* **YOUR OBJECTIVE**:
Nothing should be output except the lines from the top of the material below through the line that contains "Hotels in Las Vegas (30, 2356)", each exactly as written.

*** GIVEN RECORDS Section Begins ***

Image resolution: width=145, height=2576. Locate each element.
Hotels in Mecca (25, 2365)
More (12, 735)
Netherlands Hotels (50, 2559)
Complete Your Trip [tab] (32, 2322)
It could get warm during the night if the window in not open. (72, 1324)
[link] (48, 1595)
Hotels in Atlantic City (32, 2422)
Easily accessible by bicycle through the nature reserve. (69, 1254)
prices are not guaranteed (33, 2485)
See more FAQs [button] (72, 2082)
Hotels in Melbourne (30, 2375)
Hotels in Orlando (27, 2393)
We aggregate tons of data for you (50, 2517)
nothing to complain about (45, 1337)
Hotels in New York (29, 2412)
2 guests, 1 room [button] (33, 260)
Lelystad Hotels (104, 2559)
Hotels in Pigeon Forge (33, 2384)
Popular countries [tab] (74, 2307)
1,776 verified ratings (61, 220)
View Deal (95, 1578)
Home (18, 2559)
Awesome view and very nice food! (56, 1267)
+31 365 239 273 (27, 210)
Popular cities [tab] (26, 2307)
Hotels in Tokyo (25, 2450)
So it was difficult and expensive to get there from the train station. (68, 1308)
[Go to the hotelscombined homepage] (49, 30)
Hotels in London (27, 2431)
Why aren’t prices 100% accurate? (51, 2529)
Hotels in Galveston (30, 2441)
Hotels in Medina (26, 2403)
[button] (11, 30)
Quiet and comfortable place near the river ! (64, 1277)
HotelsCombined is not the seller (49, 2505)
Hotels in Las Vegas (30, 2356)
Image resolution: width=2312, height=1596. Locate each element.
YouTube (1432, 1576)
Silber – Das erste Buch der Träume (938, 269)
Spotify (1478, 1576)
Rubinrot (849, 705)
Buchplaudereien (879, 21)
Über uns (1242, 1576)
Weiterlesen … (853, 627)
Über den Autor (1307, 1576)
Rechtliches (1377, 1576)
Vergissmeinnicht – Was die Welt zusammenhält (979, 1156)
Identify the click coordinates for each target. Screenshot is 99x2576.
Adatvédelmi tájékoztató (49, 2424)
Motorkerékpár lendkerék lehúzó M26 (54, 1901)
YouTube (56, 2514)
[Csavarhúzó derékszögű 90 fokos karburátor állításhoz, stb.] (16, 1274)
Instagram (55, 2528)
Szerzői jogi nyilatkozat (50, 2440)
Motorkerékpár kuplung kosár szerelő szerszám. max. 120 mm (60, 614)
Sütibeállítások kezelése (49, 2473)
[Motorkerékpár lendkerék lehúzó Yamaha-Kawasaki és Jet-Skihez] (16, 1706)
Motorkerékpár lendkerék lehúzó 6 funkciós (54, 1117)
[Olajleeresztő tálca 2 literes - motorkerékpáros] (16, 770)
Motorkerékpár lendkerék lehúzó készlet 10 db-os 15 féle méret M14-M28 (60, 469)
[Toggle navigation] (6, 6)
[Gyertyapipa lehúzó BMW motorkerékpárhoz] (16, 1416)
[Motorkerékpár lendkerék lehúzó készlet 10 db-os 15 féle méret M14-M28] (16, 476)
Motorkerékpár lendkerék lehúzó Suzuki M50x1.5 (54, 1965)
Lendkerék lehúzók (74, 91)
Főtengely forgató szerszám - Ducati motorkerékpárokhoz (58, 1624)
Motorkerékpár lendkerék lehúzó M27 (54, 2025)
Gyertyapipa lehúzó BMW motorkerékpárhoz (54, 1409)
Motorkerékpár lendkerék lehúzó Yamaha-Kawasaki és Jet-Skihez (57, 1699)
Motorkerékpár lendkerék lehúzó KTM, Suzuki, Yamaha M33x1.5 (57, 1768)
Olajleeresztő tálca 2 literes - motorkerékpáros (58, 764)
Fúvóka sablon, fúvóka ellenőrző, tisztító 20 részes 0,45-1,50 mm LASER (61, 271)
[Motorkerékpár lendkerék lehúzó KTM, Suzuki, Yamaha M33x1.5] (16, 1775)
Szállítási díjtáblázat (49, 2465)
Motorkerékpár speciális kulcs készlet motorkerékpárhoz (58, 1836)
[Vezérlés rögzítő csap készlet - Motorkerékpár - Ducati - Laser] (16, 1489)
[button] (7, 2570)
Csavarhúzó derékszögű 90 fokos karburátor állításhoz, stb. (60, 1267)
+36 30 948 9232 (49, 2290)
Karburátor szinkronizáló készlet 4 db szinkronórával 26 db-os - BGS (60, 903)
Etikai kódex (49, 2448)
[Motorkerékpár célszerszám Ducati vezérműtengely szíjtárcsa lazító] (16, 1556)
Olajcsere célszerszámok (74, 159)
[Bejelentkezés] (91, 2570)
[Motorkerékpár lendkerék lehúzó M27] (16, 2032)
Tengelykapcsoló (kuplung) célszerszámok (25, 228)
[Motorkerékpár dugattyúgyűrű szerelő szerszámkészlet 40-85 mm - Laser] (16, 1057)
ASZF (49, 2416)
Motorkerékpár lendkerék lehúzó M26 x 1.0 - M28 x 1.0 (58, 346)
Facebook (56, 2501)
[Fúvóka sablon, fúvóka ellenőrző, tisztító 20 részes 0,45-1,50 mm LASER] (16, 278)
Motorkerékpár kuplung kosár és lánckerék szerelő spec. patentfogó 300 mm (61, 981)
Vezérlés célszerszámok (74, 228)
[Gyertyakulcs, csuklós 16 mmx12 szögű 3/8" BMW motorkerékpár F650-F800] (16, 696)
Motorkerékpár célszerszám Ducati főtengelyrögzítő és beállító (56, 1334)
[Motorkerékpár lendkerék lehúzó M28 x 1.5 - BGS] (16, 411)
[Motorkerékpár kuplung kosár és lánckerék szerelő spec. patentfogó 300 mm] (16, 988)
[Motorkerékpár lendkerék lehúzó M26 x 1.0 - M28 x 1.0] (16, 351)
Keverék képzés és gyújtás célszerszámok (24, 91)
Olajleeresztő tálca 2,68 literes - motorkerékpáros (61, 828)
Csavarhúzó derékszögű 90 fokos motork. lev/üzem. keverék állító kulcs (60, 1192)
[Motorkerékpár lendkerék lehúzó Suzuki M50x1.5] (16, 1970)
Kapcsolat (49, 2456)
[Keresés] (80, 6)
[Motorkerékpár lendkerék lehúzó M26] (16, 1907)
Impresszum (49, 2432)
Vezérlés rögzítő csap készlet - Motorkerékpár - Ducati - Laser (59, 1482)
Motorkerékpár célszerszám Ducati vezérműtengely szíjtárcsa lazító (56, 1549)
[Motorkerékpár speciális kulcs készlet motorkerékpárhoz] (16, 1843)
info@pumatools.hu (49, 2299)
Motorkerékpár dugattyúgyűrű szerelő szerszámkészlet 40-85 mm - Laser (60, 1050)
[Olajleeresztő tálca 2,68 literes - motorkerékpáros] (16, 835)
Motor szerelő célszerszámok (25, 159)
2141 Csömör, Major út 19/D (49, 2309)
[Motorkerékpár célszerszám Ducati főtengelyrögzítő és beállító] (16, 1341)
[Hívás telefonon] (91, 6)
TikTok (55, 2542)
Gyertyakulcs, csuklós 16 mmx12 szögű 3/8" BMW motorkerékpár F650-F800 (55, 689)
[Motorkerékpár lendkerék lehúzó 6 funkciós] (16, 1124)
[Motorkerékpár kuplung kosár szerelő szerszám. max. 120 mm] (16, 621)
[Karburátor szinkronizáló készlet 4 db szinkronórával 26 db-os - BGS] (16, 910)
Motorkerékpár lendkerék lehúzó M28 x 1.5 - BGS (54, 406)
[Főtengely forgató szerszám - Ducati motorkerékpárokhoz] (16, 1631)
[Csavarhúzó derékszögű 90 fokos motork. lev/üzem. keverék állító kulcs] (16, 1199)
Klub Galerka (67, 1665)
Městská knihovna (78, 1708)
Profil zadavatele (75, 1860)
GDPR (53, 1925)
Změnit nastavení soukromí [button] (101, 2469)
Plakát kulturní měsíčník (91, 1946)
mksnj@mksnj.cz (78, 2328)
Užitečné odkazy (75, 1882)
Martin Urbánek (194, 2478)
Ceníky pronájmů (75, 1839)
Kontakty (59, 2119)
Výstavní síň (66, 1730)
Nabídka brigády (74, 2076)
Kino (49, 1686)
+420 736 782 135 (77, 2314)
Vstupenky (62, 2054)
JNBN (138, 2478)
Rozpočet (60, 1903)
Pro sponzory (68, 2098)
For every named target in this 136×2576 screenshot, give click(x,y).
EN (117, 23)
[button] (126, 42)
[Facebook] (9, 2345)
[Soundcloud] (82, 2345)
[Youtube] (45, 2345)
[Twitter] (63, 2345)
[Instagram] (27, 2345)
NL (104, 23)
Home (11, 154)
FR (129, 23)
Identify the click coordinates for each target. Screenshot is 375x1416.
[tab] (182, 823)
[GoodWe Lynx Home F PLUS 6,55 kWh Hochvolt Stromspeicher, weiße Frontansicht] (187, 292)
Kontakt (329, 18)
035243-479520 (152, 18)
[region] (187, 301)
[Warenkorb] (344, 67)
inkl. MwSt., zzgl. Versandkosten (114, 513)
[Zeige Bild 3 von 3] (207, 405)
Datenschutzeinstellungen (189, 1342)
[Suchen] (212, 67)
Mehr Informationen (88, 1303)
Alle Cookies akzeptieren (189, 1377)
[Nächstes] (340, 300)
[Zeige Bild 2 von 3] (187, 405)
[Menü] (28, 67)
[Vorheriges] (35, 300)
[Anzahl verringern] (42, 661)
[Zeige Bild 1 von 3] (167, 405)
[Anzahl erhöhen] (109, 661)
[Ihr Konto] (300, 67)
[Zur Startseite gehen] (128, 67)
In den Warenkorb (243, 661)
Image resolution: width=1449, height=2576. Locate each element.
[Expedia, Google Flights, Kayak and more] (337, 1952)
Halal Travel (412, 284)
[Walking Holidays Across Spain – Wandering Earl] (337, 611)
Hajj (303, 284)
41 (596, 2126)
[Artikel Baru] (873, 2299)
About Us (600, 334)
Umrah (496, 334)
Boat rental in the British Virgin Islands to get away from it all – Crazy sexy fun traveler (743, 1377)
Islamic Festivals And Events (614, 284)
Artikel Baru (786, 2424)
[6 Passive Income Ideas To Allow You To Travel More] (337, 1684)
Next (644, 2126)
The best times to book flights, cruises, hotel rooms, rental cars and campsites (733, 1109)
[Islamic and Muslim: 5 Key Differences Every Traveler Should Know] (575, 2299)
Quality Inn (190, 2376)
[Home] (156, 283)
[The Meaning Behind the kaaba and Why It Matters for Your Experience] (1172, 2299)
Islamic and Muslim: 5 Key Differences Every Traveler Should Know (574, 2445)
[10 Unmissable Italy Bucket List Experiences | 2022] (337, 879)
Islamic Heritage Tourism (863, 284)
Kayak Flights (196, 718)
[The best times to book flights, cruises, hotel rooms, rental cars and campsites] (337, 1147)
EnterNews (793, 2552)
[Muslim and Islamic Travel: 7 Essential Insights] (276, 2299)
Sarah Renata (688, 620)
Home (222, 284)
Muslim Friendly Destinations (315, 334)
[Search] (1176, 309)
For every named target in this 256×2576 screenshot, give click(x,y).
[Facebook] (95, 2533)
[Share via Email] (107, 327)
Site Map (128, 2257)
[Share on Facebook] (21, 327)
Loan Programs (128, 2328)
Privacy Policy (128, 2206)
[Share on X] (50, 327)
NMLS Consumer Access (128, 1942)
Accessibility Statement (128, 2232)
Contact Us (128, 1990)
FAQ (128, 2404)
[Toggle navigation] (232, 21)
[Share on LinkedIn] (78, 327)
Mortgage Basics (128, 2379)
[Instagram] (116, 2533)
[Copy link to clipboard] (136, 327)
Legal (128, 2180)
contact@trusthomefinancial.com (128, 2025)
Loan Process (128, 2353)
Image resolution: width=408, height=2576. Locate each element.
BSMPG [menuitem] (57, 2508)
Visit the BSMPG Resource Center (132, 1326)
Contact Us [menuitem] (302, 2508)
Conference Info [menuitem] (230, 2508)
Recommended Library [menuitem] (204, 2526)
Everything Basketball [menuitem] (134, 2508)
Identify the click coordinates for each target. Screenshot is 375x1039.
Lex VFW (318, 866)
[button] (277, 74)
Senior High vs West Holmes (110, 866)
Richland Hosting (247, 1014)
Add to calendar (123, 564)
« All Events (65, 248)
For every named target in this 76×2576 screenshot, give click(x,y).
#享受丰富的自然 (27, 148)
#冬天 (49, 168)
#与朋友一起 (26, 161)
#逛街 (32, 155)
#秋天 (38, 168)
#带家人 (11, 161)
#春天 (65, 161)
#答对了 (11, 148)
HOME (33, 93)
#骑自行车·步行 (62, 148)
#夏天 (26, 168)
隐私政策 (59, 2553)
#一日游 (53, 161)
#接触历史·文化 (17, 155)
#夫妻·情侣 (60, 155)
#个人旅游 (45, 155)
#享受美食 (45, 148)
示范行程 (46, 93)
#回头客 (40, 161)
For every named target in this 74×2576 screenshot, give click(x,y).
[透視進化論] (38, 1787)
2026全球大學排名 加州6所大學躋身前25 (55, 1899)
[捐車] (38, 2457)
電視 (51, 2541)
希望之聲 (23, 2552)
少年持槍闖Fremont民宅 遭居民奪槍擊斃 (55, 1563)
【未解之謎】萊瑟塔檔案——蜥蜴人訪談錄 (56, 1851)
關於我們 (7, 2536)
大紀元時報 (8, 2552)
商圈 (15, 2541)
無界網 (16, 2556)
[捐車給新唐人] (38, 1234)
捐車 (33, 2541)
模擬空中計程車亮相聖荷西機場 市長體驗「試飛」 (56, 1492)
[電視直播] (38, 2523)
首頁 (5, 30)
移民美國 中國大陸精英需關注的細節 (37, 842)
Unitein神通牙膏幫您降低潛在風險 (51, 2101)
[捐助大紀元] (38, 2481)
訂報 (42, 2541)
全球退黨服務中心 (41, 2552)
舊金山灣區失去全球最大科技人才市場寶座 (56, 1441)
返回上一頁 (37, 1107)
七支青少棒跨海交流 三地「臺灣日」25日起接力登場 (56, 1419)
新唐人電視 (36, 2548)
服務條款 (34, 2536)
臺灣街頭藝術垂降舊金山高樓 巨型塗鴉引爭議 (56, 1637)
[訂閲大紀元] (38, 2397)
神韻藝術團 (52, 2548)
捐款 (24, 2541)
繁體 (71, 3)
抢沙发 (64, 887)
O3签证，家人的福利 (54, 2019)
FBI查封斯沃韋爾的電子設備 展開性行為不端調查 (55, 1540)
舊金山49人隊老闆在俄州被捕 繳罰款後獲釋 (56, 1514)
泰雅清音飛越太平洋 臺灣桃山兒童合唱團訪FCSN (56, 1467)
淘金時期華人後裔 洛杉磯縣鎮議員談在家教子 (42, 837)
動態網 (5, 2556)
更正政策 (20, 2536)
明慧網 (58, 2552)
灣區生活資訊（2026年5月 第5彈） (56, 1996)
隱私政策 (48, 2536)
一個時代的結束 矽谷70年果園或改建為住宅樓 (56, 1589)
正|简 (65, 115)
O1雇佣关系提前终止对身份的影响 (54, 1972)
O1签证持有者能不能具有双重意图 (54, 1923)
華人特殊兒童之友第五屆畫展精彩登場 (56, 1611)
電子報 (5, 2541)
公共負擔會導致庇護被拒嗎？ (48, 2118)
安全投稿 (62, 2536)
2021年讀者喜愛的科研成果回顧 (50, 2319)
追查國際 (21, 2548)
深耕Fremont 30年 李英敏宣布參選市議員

*** GIVEN RECORDS Section Ends ***

* **SOLUTION FOR THIS PROBLEM**:
Image resolution: width=145, height=2576. Locate each element.
Hotels in Mecca (25, 2365)
More (12, 735)
Netherlands Hotels (50, 2559)
Complete Your Trip [tab] (32, 2322)
It could get warm during the night if the window in not open. (72, 1324)
[link] (48, 1595)
Hotels in Atlantic City (32, 2422)
Easily accessible by bicycle through the nature reserve. (69, 1254)
prices are not guaranteed (33, 2485)
See more FAQs [button] (72, 2082)
Hotels in Melbourne (30, 2375)
Hotels in Orlando (27, 2393)
We aggregate tons of data for you (50, 2517)
nothing to complain about (45, 1337)
Hotels in New York (29, 2412)
2 guests, 1 room [button] (33, 260)
Lelystad Hotels (104, 2559)
Hotels in Pigeon Forge (33, 2384)
Popular countries [tab] (74, 2307)
1,776 verified ratings (61, 220)
View Deal (95, 1578)
Home (18, 2559)
Awesome view and very nice food! (56, 1267)
+31 365 239 273 (27, 210)
Popular cities [tab] (26, 2307)
Hotels in Tokyo (25, 2450)
So it was difficult and expensive to get there from the train station. (68, 1308)
[Go to the hotelscombined homepage] (49, 30)
Hotels in London (27, 2431)
Why aren’t prices 100% accurate? (51, 2529)
Hotels in Galveston (30, 2441)
Hotels in Medina (26, 2403)
[button] (11, 30)
Quiet and comfortable place near the river ! (64, 1277)
HotelsCombined is not the seller (49, 2505)
Hotels in Las Vegas (30, 2356)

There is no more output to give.